E essa metade de baixo, que o funil clássico ignora, costuma ser a parte mais lucrativa do negócio. É mais barato vender de novo pra quem já confia em você do que conquistar um estranho.

O que é o funil ampulheta

O funil ampulheta é um modelo de jornada do cliente que une dois funis: o funil de aquisição (de cima pra baixo, terminando na compra) e um funil invertido de fidelização (de baixo pra cima, começando na compra). Encaixados pelo gargalo — o momento da venda — eles formam o desenho de uma ampulheta.

Se você ainda está montando a primeira metade, vale ler antes o guia completo de funil de vendas: o ampulheta é uma evolução dele, não um substituto. A diferença está no que acontece depois do "comprar".

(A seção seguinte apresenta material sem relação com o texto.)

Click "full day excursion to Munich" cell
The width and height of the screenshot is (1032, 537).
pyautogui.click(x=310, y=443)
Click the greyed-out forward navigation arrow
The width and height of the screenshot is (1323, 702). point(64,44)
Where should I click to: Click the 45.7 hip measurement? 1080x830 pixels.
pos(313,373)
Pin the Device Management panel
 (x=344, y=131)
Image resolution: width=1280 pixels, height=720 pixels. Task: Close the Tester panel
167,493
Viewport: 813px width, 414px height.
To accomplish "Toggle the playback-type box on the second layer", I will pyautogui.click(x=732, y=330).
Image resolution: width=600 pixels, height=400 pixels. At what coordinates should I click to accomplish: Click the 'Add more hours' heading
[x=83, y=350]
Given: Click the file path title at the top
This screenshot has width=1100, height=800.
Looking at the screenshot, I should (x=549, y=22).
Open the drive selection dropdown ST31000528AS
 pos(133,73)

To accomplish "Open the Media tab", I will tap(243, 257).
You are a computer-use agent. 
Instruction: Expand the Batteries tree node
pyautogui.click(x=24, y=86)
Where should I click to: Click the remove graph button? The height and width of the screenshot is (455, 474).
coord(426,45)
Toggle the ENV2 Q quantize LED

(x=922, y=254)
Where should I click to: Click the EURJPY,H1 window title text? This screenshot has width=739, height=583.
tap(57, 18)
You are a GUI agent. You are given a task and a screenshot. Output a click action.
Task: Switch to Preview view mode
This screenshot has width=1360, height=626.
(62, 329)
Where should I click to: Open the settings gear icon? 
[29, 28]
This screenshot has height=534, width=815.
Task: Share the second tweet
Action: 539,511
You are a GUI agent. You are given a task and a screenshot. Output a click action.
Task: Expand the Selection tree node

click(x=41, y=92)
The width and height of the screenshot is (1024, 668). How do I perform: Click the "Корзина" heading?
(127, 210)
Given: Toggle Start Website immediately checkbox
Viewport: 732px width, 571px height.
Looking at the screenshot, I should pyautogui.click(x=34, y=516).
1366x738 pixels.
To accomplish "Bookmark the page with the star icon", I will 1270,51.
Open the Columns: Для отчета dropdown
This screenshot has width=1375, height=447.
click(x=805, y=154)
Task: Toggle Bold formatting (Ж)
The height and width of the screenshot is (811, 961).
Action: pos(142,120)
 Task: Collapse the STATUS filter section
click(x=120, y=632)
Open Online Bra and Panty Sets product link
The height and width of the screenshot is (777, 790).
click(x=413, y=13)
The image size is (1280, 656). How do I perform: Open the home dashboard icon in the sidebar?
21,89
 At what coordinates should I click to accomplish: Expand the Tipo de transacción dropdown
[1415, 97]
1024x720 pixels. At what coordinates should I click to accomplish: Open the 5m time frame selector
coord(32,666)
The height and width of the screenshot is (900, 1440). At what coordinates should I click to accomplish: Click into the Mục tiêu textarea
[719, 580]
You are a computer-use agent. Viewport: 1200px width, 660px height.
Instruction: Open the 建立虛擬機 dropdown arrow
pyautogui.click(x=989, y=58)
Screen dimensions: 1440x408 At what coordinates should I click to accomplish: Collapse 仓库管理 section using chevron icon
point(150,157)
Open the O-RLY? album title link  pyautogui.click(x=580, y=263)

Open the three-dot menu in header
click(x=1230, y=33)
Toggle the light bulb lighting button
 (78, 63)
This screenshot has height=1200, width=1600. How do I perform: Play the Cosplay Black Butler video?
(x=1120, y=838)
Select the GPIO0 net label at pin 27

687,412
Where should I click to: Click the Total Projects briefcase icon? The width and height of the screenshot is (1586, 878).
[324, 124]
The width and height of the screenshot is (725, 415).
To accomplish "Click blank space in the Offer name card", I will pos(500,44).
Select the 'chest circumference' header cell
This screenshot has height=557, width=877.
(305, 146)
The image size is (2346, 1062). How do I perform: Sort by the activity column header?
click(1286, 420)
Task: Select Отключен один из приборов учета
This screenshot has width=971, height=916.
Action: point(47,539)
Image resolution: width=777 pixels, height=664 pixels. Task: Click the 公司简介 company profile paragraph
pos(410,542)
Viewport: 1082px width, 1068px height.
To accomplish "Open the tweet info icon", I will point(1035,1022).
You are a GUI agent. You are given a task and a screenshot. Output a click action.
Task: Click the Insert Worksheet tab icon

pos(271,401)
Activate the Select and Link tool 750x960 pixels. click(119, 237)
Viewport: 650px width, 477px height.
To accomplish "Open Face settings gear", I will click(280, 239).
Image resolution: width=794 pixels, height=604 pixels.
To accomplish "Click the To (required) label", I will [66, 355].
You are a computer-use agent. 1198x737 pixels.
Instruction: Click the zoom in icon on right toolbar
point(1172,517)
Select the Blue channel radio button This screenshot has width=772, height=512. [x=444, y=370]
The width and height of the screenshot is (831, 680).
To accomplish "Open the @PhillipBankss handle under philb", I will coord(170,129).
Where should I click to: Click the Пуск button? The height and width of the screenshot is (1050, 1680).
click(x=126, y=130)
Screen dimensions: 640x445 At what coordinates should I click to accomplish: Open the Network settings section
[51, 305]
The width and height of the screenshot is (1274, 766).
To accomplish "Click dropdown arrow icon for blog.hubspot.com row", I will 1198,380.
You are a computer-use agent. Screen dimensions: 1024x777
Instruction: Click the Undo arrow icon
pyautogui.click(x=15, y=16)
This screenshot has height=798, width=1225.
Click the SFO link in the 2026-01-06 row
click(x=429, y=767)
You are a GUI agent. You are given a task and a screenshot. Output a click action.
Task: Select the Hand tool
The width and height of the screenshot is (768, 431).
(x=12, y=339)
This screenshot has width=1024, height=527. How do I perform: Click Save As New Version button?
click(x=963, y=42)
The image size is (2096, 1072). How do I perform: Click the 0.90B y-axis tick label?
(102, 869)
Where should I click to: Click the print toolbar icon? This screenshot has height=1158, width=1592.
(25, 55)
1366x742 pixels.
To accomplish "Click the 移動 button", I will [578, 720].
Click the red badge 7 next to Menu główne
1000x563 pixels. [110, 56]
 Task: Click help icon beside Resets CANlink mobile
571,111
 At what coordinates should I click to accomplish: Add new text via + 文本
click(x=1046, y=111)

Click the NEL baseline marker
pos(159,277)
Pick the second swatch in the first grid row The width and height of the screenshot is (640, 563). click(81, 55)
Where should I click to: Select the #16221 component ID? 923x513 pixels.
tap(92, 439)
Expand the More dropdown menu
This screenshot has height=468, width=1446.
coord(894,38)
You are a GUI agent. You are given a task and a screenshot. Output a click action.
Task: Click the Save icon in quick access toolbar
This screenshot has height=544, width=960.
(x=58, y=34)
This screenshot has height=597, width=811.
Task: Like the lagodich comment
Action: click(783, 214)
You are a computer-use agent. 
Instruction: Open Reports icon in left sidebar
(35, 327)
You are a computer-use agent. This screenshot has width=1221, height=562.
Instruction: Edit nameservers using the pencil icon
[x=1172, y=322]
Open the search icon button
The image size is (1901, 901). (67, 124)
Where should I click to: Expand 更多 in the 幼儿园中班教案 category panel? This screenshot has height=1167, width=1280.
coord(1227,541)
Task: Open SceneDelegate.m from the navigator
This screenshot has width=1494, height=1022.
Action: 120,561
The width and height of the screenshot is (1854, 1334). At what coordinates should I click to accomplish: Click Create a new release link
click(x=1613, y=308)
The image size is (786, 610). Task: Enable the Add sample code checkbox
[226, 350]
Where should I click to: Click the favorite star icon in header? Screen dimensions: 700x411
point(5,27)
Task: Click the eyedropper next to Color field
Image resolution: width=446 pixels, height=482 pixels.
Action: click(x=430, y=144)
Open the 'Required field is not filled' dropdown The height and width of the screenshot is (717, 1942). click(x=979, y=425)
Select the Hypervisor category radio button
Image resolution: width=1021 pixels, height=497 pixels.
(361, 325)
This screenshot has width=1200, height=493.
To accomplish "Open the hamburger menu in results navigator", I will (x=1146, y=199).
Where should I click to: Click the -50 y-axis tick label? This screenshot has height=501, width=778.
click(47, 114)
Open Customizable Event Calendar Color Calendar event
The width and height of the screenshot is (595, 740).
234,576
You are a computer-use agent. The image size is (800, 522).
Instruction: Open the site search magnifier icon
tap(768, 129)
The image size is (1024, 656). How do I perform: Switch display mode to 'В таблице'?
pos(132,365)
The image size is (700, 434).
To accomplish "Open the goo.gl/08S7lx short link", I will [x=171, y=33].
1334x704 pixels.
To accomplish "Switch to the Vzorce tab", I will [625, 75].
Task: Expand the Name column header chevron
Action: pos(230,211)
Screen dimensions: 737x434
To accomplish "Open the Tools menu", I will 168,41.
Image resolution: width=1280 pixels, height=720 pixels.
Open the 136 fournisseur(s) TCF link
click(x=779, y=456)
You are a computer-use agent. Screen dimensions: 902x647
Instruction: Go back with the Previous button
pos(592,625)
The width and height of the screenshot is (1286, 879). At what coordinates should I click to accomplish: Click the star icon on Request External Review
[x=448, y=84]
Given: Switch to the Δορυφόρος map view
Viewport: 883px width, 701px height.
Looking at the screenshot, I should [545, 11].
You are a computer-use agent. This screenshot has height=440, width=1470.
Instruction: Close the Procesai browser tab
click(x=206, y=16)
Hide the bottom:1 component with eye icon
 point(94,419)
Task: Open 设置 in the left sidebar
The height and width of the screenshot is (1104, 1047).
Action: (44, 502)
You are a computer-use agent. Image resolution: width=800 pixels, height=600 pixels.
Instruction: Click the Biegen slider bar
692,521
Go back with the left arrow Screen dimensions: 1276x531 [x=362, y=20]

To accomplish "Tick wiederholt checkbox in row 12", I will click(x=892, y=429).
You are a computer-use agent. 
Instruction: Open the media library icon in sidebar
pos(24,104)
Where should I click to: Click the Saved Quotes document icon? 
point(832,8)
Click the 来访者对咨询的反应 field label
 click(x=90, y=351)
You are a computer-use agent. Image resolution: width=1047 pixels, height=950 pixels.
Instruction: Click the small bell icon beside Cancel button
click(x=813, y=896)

O funil tradicional trata a venda como fim. O ampulheta trata a venda como começo. Quem só otimiza a metade de cima paga caro por cada cliente e usa cada um uma vez só.

Funil tradicional vs funil ampulheta

A diferença não é estética. Muda onde você investe esforço e de onde vem o lucro.

 Funil tradicionalFunil ampulheta
Onde terminaNa primeira vendaRecomeça na venda
FocoAquisição de novos clientesAquisição + retenção + indicação
De onde vem o lucroSó do primeiro pedidoRecompra, upsell e LTV ao longo do tempo
Custo por real faturadoAlto (paga tráfego sempre)Cai com o tempo (cliente volta sozinho)
CrescimentoDepende de mais anúncioClientes viram canal (indicação)

As duas metades da ampulheta

Pense em sete estágios. Os três primeiros são o funil que você já conhece. Os quatro de baixo são o que a maioria deixa na mesa.

Metade de cima — conquistar (o funil clássico)

  1. Atrair — conteúdo, anúncio e busca trazem o desconhecido pra órbita.
  2. Engajar — ele entra na sua lista, te segue, baixa sua isca digital. Você vira referência.
  3. Converter — a oferta certa na hora certa. Aqui está o gargalo da ampulheta: a primeira venda.

Metade de baixo — manter e multiplicar (o que o funil clássico esquece)

  1. Entregar — a experiência pós-compra. Onboarding, suporte, o produto cumprindo a promessa. É aqui que a fidelização nasce ou morre.
  2. Reter — manter o cliente por perto: e-mail, comunidade, recorrência. Audiência própria importa — por isso insisto em construir uma lista de e-mails.
  3. Expandir — vender de novo e vender mais caro pra quem já confia. É o terreno do upsell e do aumento de ticket médio.
  4. Indicar — o cliente satisfeito traz outros. A ponta de baixo da ampulheta alimenta a ponta de cima de novo.

Como montar o seu funil ampulheta

Você não precisa de ferramenta nova. Precisa esticar o que já tem pra baixo da venda.

  1. Mapeie o que acontece hoje depois do "comprar". Na maioria dos negócios: nada. Esse "nada" é a oportunidade.
  2. Desenhe um onboarding mínimo. Um e-mail de boas-vindas que entrega valor e reduz arrependimento já muda a taxa de recompra.
  3. Crie um motivo pra voltar. Um segundo produto, uma versão premium, uma recorrência. Sem oferta seguinte, não há expansão.
  4. Peça indicação no pico da satisfação. Logo depois de um resultado, não três meses depois.
  5. Meça o LTV, não só o CAC. Quanto um cliente vale ao longo do tempo decide quanto você pode pagar pra adquirir o próximo.

Por que a metade de baixo dá mais lucro

Adquirir cliente novo é a parte cara do jogo: você paga tráfego, compete por atenção e ainda precisa vencer a desconfiança de quem nunca te viu. Quem já comprou e gostou pulou essas três barreiras. Vender de novo pra essa pessoa custa uma fração — e a margem é maior.

É a mesma lógica do alto ticket: não depende de audiência gigante, depende de relação e qualificação. Se é pra onde você quer ir, o funil de vendas para alto ticket mostra como a metade de baixo sustenta ofertas mais caras. Negócio que só vive da metade de cima está sempre correndo atrás de estranho — e estranho é caro.